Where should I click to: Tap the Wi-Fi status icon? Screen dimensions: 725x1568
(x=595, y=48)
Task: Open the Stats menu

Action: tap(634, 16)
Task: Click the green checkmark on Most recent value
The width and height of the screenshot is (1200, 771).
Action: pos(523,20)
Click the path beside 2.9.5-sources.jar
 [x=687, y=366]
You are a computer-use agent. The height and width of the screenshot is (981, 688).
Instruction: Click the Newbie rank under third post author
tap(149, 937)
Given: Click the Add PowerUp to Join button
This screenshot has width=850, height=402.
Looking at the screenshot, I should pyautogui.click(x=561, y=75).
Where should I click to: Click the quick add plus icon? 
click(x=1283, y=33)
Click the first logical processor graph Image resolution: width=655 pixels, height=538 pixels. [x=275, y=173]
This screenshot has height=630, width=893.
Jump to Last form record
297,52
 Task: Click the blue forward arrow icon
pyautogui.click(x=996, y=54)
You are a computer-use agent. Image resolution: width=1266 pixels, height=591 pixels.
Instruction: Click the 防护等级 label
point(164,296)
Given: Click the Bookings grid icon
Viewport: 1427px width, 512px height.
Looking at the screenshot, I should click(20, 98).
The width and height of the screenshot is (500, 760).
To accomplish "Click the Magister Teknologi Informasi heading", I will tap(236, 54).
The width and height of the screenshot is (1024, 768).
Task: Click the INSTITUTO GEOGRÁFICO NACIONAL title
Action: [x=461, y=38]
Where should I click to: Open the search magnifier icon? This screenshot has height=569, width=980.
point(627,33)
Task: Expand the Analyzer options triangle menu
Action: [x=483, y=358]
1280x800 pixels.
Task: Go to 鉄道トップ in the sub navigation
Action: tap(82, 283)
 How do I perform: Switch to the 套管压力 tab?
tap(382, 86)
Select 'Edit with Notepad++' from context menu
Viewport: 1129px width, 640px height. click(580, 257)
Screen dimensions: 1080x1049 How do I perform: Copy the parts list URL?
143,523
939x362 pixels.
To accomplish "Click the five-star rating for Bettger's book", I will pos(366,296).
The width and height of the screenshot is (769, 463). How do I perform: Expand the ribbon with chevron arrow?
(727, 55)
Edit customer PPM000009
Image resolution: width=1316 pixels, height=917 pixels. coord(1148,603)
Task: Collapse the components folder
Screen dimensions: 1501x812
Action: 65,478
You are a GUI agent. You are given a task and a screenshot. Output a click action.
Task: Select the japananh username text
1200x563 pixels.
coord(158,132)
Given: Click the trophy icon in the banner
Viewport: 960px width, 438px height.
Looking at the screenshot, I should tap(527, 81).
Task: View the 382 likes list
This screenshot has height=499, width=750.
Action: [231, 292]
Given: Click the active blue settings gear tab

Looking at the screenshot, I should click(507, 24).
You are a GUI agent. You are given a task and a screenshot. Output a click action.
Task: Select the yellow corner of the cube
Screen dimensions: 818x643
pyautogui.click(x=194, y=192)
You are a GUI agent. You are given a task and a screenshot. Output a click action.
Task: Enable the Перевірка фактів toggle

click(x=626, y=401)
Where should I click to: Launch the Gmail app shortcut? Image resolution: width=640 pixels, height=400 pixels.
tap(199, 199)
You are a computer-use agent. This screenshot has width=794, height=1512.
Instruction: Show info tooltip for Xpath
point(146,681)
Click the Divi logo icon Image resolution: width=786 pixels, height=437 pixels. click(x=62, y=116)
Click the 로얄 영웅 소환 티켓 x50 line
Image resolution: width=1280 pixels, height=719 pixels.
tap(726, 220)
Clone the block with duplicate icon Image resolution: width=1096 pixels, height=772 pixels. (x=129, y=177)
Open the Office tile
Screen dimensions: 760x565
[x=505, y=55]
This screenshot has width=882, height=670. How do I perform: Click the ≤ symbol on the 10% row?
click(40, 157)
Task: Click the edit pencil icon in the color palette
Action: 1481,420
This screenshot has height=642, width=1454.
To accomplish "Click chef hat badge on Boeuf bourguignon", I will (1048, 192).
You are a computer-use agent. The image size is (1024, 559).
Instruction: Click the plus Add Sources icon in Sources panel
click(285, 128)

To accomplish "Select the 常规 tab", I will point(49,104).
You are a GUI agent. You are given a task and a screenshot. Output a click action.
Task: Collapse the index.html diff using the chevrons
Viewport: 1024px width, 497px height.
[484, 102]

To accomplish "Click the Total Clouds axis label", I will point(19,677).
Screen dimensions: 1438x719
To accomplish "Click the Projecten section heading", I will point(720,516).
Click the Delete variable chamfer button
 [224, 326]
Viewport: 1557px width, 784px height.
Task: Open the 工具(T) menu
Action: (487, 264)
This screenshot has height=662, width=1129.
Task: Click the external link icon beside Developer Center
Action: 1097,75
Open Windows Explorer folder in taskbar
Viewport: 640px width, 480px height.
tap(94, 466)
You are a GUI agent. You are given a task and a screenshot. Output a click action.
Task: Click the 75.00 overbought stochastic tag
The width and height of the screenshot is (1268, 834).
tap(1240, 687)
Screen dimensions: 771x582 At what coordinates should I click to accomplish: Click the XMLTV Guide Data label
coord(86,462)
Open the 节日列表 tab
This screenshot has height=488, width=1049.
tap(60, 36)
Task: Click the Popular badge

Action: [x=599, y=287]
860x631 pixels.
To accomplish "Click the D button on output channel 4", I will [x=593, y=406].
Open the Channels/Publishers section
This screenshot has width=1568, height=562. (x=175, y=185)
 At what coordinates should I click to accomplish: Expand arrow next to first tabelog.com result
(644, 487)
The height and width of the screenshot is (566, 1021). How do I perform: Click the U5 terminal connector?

--*--

AIM OF THE TASK →
Take the line above containing "Instruction: Show info tooltip for Xpath", the line containing "Open the 节日列表 tab", and all lines in between, and copy them exactly without anything else.

WRITTEN REPLY →
Instruction: Show info tooltip for Xpath
point(146,681)
Click the Divi logo icon Image resolution: width=786 pixels, height=437 pixels. click(x=62, y=116)
Click the 로얄 영웅 소환 티켓 x50 line
Image resolution: width=1280 pixels, height=719 pixels.
tap(726, 220)
Clone the block with duplicate icon Image resolution: width=1096 pixels, height=772 pixels. (x=129, y=177)
Open the Office tile
Screen dimensions: 760x565
[x=505, y=55]
This screenshot has width=882, height=670. How do I perform: Click the ≤ symbol on the 10% row?
click(40, 157)
Task: Click the edit pencil icon in the color palette
Action: 1481,420
This screenshot has height=642, width=1454.
To accomplish "Click chef hat badge on Boeuf bourguignon", I will (1048, 192).
You are a computer-use agent. The image size is (1024, 559).
Instruction: Click the plus Add Sources icon in Sources panel
click(285, 128)

To accomplish "Select the 常规 tab", I will point(49,104).
You are a GUI agent. You are given a task and a screenshot. Output a click action.
Task: Collapse the index.html diff using the chevrons
Viewport: 1024px width, 497px height.
[484, 102]

To accomplish "Click the Total Clouds axis label", I will point(19,677).
Screen dimensions: 1438x719
To accomplish "Click the Projecten section heading", I will point(720,516).
Click the Delete variable chamfer button
 [224, 326]
Viewport: 1557px width, 784px height.
Task: Open the 工具(T) menu
Action: (487, 264)
This screenshot has height=662, width=1129.
Task: Click the external link icon beside Developer Center
Action: 1097,75
Open Windows Explorer folder in taskbar
Viewport: 640px width, 480px height.
tap(94, 466)
You are a GUI agent. You are given a task and a screenshot. Output a click action.
Task: Click the 75.00 overbought stochastic tag
The width and height of the screenshot is (1268, 834).
tap(1240, 687)
Screen dimensions: 771x582 At what coordinates should I click to accomplish: Click the XMLTV Guide Data label
coord(86,462)
Open the 节日列表 tab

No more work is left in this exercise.